Statement from Professor Tahir Masud, President of the BGS

16 June 2020

It cannot be denied that the COVID-19 pandemic has disproportionately affected older people. This is apparent when you look at the statistics: while only around half of diagnoses of COVID-19 have been in people aged 65 and over, a staggering 89% of deaths have been in that age group. And it is apparent when you hear the stories of older people who died without their loved ones present, spent lockdown alone, physically isolated from friends and family, or struggled to care for their loved ones without access to day care or home care services. The stories from care homes are particularly moving: from care workers who moved into care homes to protect their residents to the harrowing accounts of individual care homes who lost nearly a third of their residents in six weeks. Regardless of how you look at it, the impact of COVID-19 on older people has been devastating.

None of this is news – it has made national headlines almost every day since March. But could it have been different? Could the suffering and disproportionate number of deaths in older people have been avoided?

Older people are a diverse group, ranging from the very fit to those living with frailty, who require additional care and support in their later years. Some have long term conditions and have spent this pandemic ‘shielded’ from society in an attempt to protect them from the virus. Those who live with frailty or long-term conditions were known to be more vulnerable to the virus. Important early signals from countries such as Italy and Spain regarding the terrible consequences on older people in the community and in care homes were not acted on. The BGS believes too little was done too late to minimise harm to vulnerable older people.

The neglect of the social care sector by successive governments is well documented. There is no doubt that this had an impact on the ability of the health and care system to respond to this crisis. It is fair to say that the country would have coped better with a properly funded and integrated social care system. However, we believe some actions could have been easily implemented to mitigate the impact on older people.

The decision to prioritise hospital-based services over additional support for care homes and community services left those reliant on, or working with, those services feeling undervalued, unsupported and exposed to greater risk. It did not need to be this way. The Ageing Well Programme of the NHS Long Term Plan outlines the model for enhanced health support to people living in care homes and for safe, effective community alternatives to emergency hospital admission or rapid support to those discharged from hospital. This NHS England programme was COVID-ready with funding allocated and could have gone a considerable way to mobilise better support for older people during the pandemic. We believe the implementation of this programme should now be fast-tracked and scaled up across the country to build readiness for dealing with the impact of future waves. We must act now to stop even more of our most vulnerable citizens and their families suffering the dreadful consequences of this disease.

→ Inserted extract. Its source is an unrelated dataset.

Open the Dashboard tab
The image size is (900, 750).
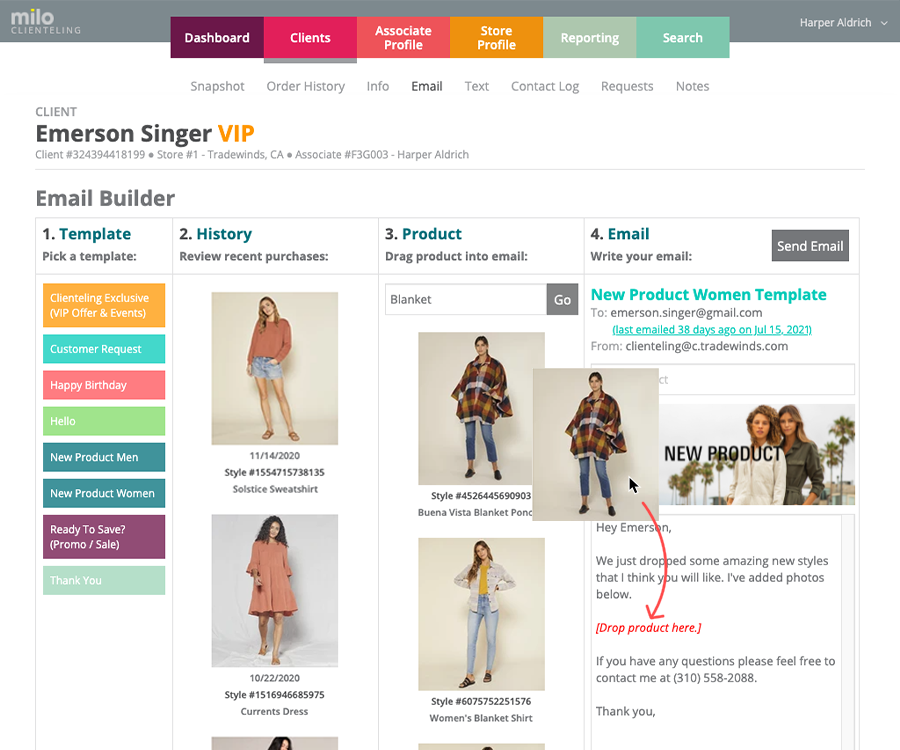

The Government can still act to throw their ‘ring of steel’ around older people. We urge them to do so. Never before has the adage ‘better late than never’ rung truer. However, it is not clear if, and from where, the Government is getting specialist clinical advice on older people. We have written to the Secretary of State for Health to offer our expertise and to ensure that older people’s health and care needs are understood and the right support prioritised. This is a hallmark of a civilised society. We owe this to our parents and grandparents, our friends and our loved ones.

Professor Tahir Masud, President of the British Geriatrics Society, said:

As a geriatrician working in an acute hospital, the realities of this pandemic have been apparent to me every day over the last few months. I have watched patients get very sick and recover and I have watched patients get very sick and die. This is, in part, the day job for a geriatrician – death is, after all, a natural part of life and a peaceful death at the end of a life well lived is a good ending. However, there is no denying that the scenes we have witnessed over the last few months are beyond anything that we have seen before and beyond anything that we trained for. Colleagues who work in the community have encountered similar, if not worse, scenes, particularly in the care home sector. The impact of this pandemic on older people has been devastating and the Government must act now to protect older people from a second wave of the virus."